What needs to be done:
Output the lines from the one holding "423x560 pixels." to the end of the entries that follow, exactly and only those, minus any pictures.

====== Data for review ======

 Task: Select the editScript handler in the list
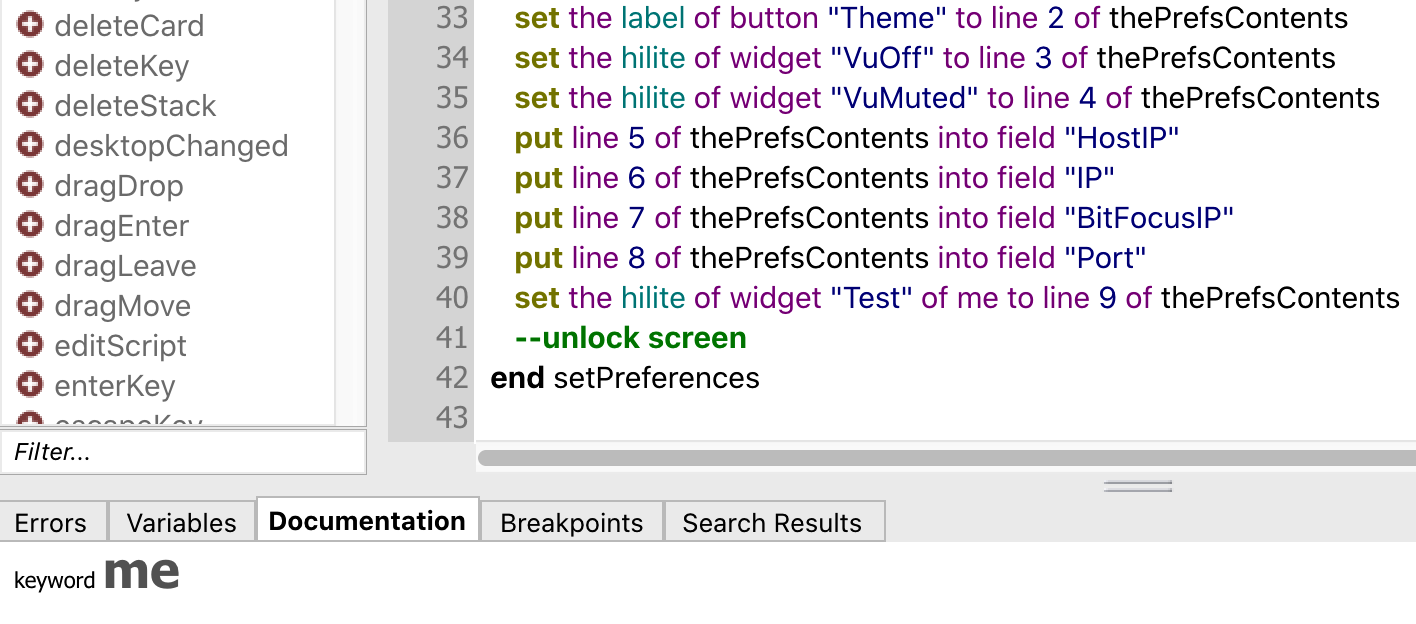tap(121, 346)
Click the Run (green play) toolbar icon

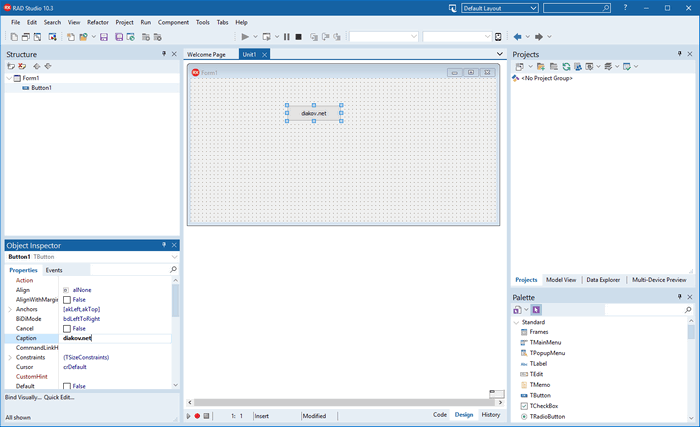(245, 37)
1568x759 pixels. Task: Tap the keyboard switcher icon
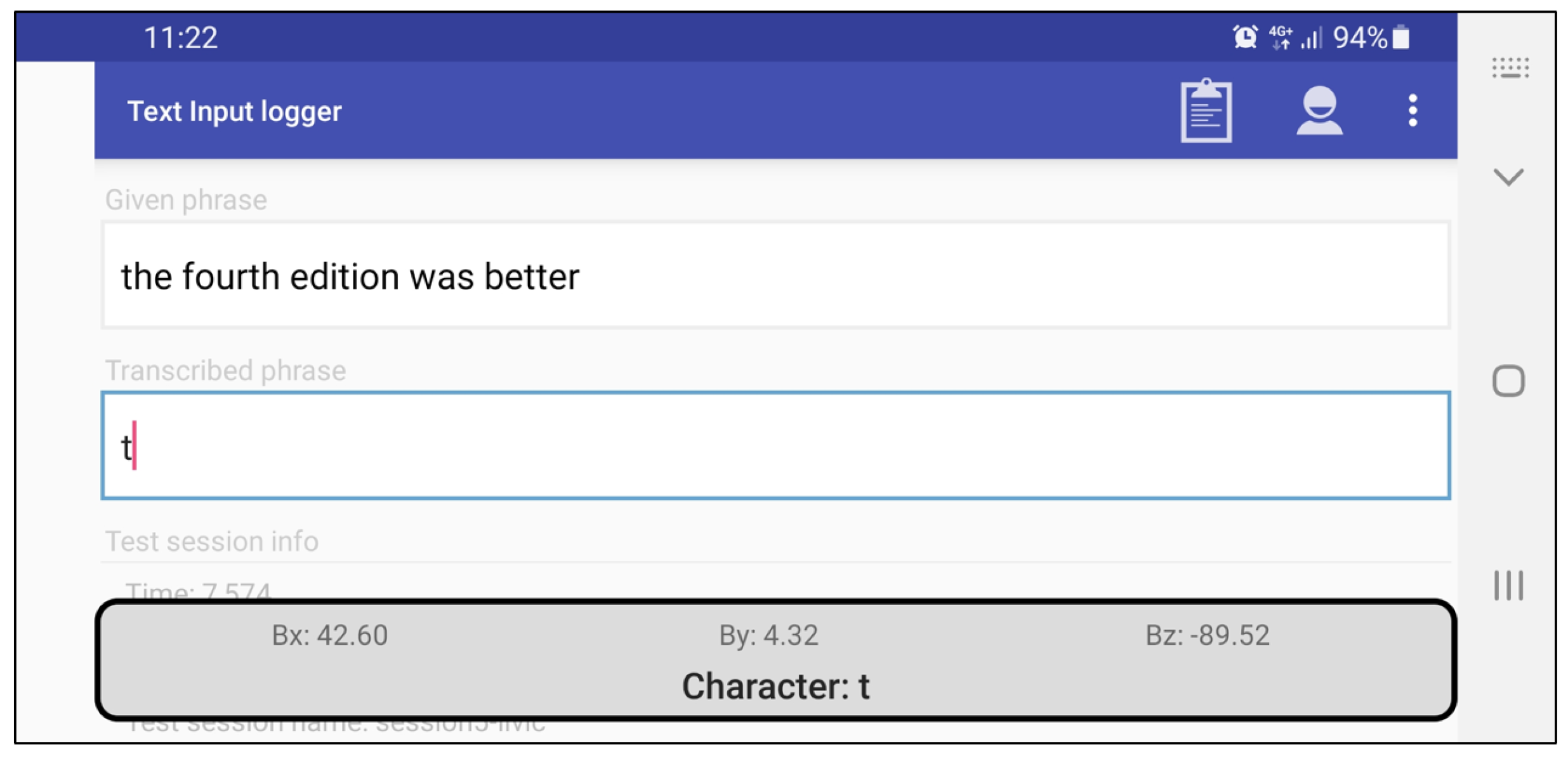tap(1510, 67)
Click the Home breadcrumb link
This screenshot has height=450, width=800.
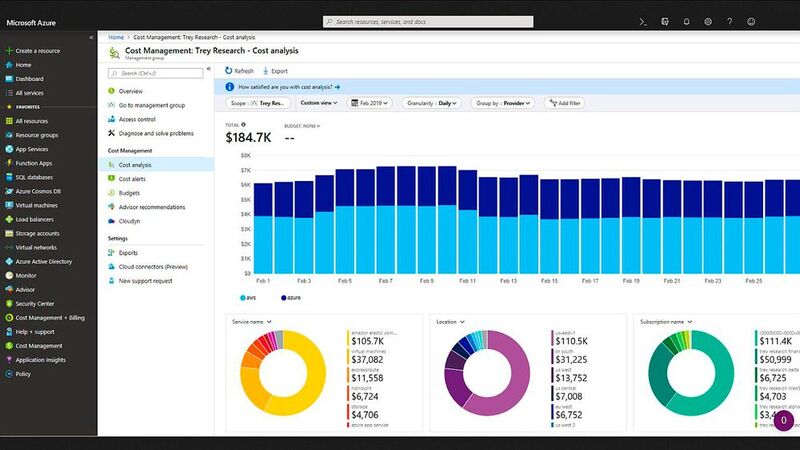point(116,37)
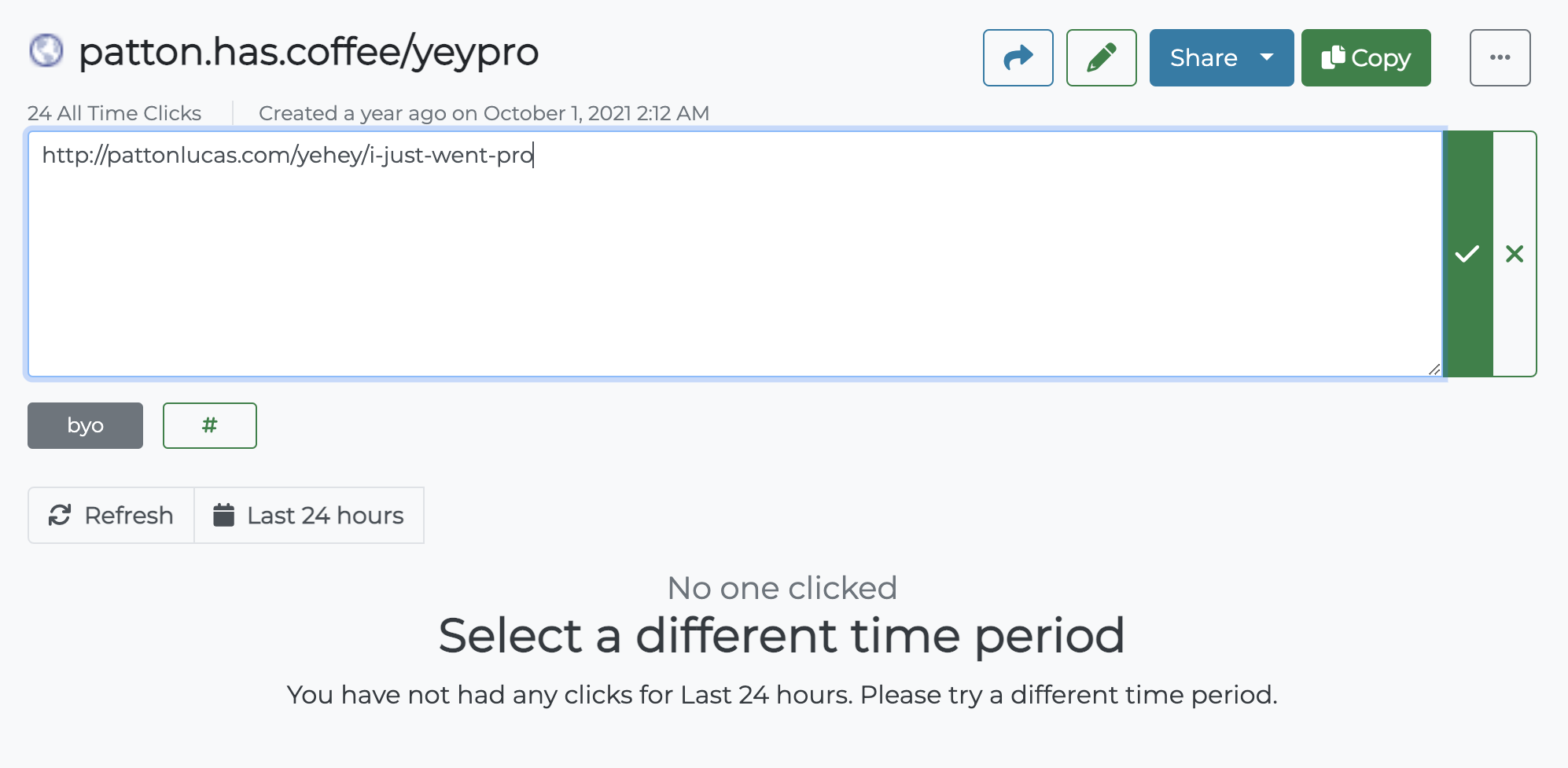Click the calendar icon next to Last 24 hours
This screenshot has height=768, width=1568.
click(223, 515)
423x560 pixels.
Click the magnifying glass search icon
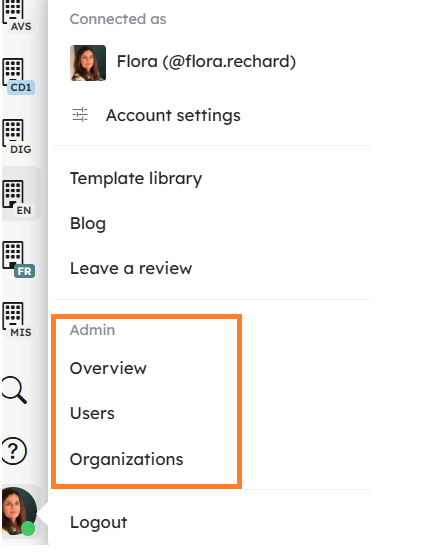click(14, 390)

======

Task output:
423x560 pixels.
Click the magnifying glass search icon
click(14, 390)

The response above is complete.